I Just Couldn't Help It

Would you be able to, if she were around you and you had a camera?  I think not...

And this is what happens when I say,"Smile!  Can you smile?"

Monday
Jan262009

Holey Things-You-Don't-Normally-Notice

Did you know that the on-the-faucet Brita filtration system's purified water hole is not a hole?  It isn't.  It's a lot of holes.  Like, fifteen.  I know!  I think that is very funny. 

I am in need of some comedy around here.  Please, someone help me with this...

By the way, here is why I was looking closely at my filter-I happened to notice (and how could it have taken so long?  It must've just been since I did the dinner dishes, yeah, that's right.) something lovely on the filter.

Ewww.  That's even grosser than I thought.  But that's what made me lean over and check out the filter; I was thinking (and actually said out loud to myself),"What the heck is that?!"  I'm pretty sure it's just bean soup from tonight.  Oh, but I don't know about that other stuff to the right.  Is this Christina we're talking about?  Is that really her Brita filter that she drinks out of?!

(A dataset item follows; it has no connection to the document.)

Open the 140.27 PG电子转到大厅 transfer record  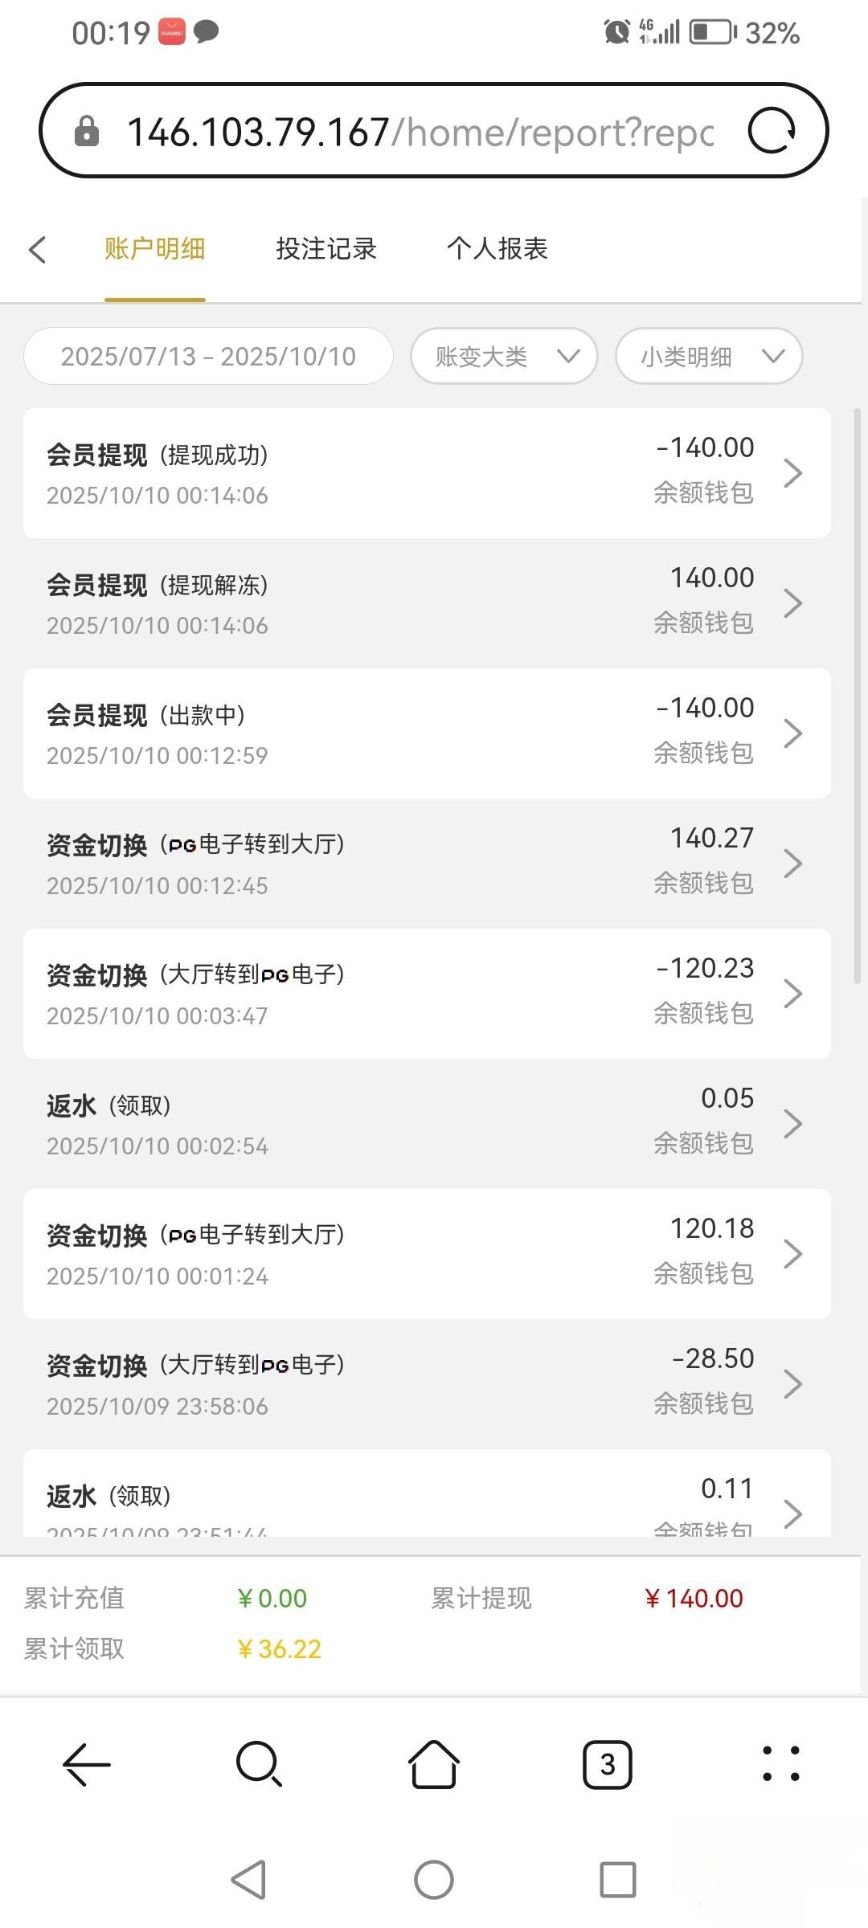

But look, count them...fifteen holes!  It comes out in such a compact stream; I never would have thought that!  Oh, and here is the filter now...

Better, no?  Ahhh, cleaner water and a clean water cleaner.  Life is good.  Weird, but good.

Saturday
Jan242009

Cheeky

I ran lots of errands today,

Came home, dinner got under way.

Things were going quite awesome, when I thought of my bottom

And remembered the brown paint had stayed.

 

A Limerick

Saturday
Jan242009

No Ranting, Lots of Railing

After running errands with me this afternoon for a hundred hours (or three) (hours not hundreds) the kids discovered the train track set in the living room.  It had been relocated after a long period of "hiding" under another table in our schoolroom/playroom.  Because of its previous lodging, it had suffered neglect for ages, abandoned for other more accessible toys, and through no fault of its own. 

But today, today the railroad tracks saw the light of day again.  Today the tracks were handled with eager hands, busy hands, constructive hands.  Today the tracks emerged from a dark place of desertion, from their disregarded state, from being ignored and overlooked, and with victory and glory and dignity once again, they were laid down.

The real beauty of this construction lies in the peaceful development of the track between the head engineers, who otherwise can be real head-butters when it comes to designing something of this magnitude (or choosing who gets what scissors, or who gets to stand on what chair in the kitchen-I don't have stools, just little chairs-or who gets out of the car first...).

They made a whole town, populated by people, animals, trees, and buildings.

They were thrilled with their handiwork, and I must say, so was I. 

An evening of such calm and creative interaction gives me such happiness that I cannot express it properly.  I cherish these moments as a mom, watching my kids getting along so sweetly, so contentedly, so cooperatively.  I hope that they will remember these happy times too, with joy, when they are older.